7 Août 2018 , Rédigé par christophe Publié dans #Littérature

Résultat de recherche d'images pour "marcel proust madeleine"

"Il y avait bien des années que, de Combray, tout ce qui n’était pas le théâtre et le drame de mon coucher, n’existait plus pour moi, quand un jour d’hiver, comme je rentrais à la maison, ma mère, voyant que j’avais froid, me proposa de me faire prendre, contre mon habitude, un peu de thé. Je refusai d’abord et, je ne sais pourquoi, me ravisai. Elle envoya chercher un de ces gâteaux courts et dodus appelés Petites Madeleines qui semblent avoir été moulés dans la valve rainurée d’une coquille de Saint-Jacques. Et bientôt, machinalement, accablé par la morne journée et la perspective d’un triste lendemain, je portai à mes lèvres une cuillerée du thé où j’avais laissé s’amollir un morceau de madeleine. Mais à l’instant même où la gorgée mêlée des miettes du gâteau toucha mon palais, je tressaillis, attentif à ce qui se passait d’extraordinaire en moi. Un plaisir délicieux m’avait envahi, isolé, sans la notion de sa cause. Il m’avait aussitôt rendu les vicissitudes de la vie indifférentes, ses désastres inoffensifs, sa brièveté illusoire, de la même façon qu’opère l’amour, en me remplissant d’une essence précieuse: ou plutôt cette essence n’était pas en moi, elle était moi. J’avais cessé de me sentir médiocre, contingent, mortel. D’où avait pu me venir cette puissante joie? Je sentais qu’elle était liée au goût du thé et du gâteau, mais qu’elle le dépassait infiniment, ne devait pas être de même nature. D’où venait-elle? Que signifiait-elle? Où l’appréhender? Je bois une seconde gorgée où je ne trouve rien de plus que dans la première, une troisième qui m’apporte un peu moins que la seconde. Il est temps que je m’arrête, la vertu du breuvage semble diminuer. Il est clair que la vérité que je cherche n’est pas en lui, mais en moi. Il l’y a éveillée, mais ne la connaît pas, et ne peut que répéter indéfiniment, avec de moins en moins de force, ce même témoignage que je ne sais pas interpréter et que je veux au moins pouvoir lui redemander et retrouver intact, à ma disposition, tout à l’heure, pour un éclaircissement décisif. Je pose la tasse et me tourne vers mon esprit. C’est à lui de trouver la vérité; Mais comment? Grave incertitude, toutes les fois que l’esprit se sent dépassé par lui-même; quand lui, le chercheur, est tout ensemble le pays obscur où il doit chercher et où tout son bagage ne lui sera de rien. Chercher? pas seulement: créer. Il est en face de quelque chose qui n’est pas encore et que seul il peut réaliser, puis faire entrer dans sa lumière.
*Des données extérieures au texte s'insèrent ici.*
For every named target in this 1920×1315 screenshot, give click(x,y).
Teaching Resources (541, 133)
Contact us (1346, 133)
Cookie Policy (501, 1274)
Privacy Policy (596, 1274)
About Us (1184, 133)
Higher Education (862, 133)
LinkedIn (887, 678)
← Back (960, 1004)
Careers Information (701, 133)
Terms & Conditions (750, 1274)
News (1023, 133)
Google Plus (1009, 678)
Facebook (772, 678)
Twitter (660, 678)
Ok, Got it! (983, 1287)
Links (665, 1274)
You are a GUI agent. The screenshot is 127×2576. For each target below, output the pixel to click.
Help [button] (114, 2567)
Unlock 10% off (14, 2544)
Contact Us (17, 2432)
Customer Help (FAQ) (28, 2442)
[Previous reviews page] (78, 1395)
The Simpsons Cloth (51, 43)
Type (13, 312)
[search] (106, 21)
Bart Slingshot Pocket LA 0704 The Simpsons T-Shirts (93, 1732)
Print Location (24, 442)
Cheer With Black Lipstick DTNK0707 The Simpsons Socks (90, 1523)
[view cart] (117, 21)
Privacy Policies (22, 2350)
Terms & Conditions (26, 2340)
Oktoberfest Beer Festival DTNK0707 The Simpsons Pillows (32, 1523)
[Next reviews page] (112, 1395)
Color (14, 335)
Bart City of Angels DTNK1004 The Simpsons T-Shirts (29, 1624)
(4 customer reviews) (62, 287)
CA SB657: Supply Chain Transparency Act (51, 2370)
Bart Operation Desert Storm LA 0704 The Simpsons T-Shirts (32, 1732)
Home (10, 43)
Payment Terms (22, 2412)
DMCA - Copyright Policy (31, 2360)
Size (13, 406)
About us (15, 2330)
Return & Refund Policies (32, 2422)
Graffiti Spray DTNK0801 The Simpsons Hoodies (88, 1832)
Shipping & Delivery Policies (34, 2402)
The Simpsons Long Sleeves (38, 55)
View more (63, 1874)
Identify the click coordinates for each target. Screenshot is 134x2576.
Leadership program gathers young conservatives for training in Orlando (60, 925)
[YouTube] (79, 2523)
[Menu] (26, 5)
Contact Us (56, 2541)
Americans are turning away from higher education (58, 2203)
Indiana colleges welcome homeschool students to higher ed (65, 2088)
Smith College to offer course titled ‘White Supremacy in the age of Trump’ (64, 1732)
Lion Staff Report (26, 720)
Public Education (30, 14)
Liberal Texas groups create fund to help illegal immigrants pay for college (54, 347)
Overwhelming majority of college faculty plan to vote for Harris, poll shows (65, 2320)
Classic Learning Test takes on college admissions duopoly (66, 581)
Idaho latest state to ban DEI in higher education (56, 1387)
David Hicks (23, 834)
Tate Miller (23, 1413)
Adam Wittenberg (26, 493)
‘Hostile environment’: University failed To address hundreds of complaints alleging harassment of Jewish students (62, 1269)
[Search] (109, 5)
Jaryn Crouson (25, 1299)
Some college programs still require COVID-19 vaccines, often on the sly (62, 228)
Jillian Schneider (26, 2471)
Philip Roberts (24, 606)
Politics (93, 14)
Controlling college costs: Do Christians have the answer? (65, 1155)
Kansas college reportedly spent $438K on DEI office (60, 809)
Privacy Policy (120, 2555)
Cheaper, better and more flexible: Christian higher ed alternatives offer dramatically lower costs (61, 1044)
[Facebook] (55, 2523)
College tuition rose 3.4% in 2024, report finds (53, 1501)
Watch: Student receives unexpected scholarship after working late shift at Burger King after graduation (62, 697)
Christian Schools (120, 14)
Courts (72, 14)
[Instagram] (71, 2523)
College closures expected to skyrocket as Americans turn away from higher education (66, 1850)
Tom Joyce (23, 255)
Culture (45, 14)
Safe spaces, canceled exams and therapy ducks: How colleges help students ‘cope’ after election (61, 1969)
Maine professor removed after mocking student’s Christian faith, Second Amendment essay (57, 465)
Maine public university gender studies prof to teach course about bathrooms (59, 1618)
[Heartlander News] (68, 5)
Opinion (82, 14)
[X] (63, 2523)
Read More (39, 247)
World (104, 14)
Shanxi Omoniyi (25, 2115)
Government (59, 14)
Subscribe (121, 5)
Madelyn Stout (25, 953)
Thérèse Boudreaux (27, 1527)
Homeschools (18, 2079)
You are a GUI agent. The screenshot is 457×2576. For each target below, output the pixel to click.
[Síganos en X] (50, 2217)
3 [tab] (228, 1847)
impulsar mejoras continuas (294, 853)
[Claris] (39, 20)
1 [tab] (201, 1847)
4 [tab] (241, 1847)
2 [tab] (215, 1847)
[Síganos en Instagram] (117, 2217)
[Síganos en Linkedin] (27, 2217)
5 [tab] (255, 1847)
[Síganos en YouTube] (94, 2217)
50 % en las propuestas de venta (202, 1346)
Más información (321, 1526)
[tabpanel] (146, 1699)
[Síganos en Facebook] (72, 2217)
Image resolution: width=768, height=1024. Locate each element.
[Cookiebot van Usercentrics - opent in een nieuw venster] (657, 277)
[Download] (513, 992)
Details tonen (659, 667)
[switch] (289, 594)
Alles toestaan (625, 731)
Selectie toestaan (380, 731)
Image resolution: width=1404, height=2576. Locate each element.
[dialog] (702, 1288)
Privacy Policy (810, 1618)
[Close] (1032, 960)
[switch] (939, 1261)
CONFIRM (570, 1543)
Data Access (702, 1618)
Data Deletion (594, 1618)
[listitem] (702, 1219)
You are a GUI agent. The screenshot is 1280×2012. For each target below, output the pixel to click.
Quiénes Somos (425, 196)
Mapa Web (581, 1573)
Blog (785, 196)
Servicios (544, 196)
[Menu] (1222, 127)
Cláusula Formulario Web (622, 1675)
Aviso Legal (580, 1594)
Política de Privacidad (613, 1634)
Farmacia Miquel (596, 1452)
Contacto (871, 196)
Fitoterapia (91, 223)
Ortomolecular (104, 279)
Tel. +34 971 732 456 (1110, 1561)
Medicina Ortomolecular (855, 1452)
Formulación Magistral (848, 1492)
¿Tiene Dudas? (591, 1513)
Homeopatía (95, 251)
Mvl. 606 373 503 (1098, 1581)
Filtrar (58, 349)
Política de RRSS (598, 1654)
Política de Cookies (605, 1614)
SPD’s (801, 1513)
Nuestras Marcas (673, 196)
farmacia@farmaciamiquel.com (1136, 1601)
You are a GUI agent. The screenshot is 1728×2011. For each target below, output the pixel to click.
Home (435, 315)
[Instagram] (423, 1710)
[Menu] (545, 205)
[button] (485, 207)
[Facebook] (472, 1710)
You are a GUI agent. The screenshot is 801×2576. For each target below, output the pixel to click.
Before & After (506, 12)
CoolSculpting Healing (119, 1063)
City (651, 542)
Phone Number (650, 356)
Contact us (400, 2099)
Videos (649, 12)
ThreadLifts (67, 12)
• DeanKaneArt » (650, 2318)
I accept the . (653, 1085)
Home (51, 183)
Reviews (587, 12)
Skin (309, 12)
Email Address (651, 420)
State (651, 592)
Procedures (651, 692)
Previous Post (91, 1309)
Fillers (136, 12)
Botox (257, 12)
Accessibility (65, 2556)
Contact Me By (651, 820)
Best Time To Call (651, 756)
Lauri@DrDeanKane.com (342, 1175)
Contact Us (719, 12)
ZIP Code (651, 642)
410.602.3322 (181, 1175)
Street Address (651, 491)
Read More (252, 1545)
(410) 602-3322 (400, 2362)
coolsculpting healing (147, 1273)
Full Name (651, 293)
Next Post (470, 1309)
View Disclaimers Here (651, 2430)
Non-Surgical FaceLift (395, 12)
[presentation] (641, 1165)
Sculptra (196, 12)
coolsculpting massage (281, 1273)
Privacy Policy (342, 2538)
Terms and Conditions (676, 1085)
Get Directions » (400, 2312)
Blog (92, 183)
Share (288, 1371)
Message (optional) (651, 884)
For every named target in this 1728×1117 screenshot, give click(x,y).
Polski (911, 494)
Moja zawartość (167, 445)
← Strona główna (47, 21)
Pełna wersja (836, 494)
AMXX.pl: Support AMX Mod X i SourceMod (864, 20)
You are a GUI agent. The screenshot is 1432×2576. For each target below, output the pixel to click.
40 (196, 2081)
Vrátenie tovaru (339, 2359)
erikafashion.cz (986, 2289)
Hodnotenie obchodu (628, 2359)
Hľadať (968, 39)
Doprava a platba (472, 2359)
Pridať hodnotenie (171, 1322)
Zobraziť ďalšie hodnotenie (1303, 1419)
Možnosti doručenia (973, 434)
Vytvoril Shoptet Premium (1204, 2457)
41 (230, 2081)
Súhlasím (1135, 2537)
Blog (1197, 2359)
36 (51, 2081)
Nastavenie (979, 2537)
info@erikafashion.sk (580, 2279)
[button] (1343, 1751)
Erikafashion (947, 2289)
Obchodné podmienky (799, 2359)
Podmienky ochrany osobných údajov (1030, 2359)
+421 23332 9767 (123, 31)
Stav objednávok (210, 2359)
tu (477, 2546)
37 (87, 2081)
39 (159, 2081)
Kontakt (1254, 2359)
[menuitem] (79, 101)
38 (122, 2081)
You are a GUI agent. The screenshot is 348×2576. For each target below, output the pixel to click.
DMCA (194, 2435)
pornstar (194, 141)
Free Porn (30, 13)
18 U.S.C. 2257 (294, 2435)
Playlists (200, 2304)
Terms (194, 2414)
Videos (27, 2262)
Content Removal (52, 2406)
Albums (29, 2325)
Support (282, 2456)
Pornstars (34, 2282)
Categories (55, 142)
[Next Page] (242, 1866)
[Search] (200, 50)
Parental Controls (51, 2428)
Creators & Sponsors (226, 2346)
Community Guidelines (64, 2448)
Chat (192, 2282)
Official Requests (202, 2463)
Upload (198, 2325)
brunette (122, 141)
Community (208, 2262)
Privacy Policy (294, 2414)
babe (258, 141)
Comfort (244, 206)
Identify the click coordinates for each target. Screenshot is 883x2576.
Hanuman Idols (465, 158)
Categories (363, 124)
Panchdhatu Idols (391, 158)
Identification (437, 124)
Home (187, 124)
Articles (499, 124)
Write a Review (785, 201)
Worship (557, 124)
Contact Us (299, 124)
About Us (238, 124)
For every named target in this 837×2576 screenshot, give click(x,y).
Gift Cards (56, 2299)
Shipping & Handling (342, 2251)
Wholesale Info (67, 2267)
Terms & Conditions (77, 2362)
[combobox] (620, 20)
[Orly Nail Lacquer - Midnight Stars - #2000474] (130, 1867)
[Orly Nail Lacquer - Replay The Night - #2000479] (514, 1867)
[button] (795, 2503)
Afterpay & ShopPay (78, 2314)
Et je recommence à me demander quel pouvait être cet état inconnu, qui n’apportait aucune preuve logique, mais l’évidence, de sa félicité, de sa réalité devant laquelle les autres s’évanouissaient. Je veux essayer de le faire réapparaître. Je rétrograde par la pensée au moment où je pris la première cuillerée de thé. Je retrouve le même état, sans une clarté nouvelle. Je demande à mon esprit un effort de plus, de ramener encore une fois la sensation qui s’enfuit. Et pour que rien ne brise l’élan dont il va tâcher de la resssaisir, j’écarte tout obstacle, toute idée étrangère, j’abrite mes oreilles et mon attention contre les bruits de la chambre voisine. Mais sentant mon esprit qui se fatigue sans réussir, je le force au contraire à prendre cette distraction que je lui refusais, à penser à autre chose, à se refaire, avant une tentative suprême. Puis une deuxième fois, je fais le vide devant lui, je remets en face de lui la saveur encore récente de cette première gorgée et je sens tressaillir en moi quelque chose qui se déplace, voudrait s’élever, quelque chose qu’on aurait désancré, à une grande profondeur ; je ne sais ce que c’est, mais cela monte lentement; j’éprouve la résistance et j’entends la rumeur des distances traversées.

Certes, ce qui palpite ainsi au fond de moi, ce doit être l'image, le souvenir visuel, qui, lié à cette saveur, tente de la suivre jusqu'à moi. Mais il se débat trop loin, trop confusément; à peine si je perçois le reflet neutre où se confond l'insaisissable tourbillon des couleurs remuées ; mais je ne peux distinguer la forme, lui demander, comme au seul interprète possible, de me traduire le témoignage de sa contemporaine, de son inséparable compagne, la saveur, lui demander de m'apprendre de quelle circonstance particulière, de quelle époque du passé il s'agit.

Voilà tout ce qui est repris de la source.